- What you will do:
Return, unchanged, the part of the records that runs from the very first line through the line containing "What do you see at coordinates (1809, 30)", with that line included.

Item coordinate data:

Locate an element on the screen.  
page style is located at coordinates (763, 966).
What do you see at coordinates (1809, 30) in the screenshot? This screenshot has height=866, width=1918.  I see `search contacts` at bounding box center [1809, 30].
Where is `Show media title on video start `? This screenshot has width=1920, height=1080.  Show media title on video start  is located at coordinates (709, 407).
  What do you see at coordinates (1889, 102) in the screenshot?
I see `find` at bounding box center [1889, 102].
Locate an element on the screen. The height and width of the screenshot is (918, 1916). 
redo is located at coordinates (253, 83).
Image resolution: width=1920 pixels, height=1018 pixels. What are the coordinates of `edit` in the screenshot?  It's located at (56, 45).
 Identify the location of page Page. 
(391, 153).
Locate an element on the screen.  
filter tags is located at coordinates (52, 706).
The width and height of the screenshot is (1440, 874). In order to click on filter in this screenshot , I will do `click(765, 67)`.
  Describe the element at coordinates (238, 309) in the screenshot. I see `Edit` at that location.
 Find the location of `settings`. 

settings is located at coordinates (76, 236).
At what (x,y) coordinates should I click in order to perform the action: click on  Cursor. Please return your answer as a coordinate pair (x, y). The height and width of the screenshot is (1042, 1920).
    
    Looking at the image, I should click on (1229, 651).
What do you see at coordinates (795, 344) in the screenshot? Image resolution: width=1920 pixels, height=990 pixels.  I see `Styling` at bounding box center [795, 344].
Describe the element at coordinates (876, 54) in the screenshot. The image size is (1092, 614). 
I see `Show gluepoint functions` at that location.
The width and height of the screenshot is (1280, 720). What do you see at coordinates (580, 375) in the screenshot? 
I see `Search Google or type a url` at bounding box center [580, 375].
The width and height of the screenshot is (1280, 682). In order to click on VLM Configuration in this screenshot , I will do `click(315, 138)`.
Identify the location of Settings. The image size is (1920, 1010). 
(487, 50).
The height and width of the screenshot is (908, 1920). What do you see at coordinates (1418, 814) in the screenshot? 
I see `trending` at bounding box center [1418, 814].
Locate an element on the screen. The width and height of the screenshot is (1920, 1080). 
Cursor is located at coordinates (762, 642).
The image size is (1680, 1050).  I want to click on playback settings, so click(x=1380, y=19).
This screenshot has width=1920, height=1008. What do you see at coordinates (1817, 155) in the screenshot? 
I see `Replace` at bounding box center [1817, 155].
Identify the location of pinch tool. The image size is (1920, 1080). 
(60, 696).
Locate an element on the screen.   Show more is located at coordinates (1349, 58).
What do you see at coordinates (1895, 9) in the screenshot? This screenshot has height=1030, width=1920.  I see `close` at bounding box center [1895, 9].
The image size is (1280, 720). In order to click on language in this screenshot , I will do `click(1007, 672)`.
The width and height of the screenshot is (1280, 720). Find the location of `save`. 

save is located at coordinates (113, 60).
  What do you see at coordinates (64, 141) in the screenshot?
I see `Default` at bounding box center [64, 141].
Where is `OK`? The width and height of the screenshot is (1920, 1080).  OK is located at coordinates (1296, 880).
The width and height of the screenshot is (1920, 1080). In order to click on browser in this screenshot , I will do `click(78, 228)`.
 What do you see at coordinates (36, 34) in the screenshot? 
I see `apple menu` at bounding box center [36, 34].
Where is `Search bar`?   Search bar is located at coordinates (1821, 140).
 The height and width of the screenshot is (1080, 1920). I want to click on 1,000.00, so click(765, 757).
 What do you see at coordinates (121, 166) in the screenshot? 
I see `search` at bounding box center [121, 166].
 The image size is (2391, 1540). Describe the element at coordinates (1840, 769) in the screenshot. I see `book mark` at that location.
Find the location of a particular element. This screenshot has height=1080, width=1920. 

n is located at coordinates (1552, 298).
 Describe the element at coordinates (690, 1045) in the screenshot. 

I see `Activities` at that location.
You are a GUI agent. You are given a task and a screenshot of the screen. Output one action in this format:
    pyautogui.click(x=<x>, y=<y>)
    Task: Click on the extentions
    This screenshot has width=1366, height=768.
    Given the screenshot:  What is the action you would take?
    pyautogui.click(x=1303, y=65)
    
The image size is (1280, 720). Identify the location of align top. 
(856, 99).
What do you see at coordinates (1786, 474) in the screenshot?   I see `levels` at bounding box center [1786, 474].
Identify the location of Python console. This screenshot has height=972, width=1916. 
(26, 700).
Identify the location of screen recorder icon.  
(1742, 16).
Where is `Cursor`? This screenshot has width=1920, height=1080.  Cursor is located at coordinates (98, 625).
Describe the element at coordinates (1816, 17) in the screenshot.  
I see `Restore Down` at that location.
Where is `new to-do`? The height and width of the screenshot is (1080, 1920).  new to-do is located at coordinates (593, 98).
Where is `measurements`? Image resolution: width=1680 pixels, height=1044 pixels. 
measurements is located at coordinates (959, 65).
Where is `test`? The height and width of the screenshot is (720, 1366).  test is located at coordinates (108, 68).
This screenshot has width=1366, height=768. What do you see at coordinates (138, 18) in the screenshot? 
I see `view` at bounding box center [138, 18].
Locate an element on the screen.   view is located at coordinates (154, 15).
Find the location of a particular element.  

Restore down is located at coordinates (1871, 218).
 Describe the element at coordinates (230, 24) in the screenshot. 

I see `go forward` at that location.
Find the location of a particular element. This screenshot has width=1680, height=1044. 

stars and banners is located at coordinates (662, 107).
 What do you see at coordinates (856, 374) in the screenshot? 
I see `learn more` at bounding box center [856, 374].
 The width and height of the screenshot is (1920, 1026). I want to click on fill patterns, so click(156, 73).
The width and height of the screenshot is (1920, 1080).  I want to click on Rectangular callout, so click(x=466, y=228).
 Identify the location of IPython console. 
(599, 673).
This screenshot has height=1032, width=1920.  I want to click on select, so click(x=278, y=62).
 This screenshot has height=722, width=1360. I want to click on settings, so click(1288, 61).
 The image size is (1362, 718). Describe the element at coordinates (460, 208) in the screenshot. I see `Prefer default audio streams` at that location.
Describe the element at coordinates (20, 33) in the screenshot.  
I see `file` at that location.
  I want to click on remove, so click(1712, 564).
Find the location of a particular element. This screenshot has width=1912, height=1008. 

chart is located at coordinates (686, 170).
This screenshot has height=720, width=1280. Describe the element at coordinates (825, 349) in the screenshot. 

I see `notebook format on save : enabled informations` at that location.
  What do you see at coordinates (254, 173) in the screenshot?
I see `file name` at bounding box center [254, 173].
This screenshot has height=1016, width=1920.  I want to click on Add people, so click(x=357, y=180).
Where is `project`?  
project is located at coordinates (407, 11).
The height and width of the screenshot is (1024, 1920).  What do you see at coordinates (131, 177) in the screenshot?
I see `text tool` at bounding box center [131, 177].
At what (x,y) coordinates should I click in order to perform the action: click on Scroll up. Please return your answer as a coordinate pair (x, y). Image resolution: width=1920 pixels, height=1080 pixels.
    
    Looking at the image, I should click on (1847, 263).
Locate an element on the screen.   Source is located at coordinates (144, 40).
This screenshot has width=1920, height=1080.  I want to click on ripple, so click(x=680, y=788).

- Response:
Locate an element on the screen.  
page style is located at coordinates (763, 966).
What do you see at coordinates (1809, 30) in the screenshot? This screenshot has height=866, width=1918.  I see `search contacts` at bounding box center [1809, 30].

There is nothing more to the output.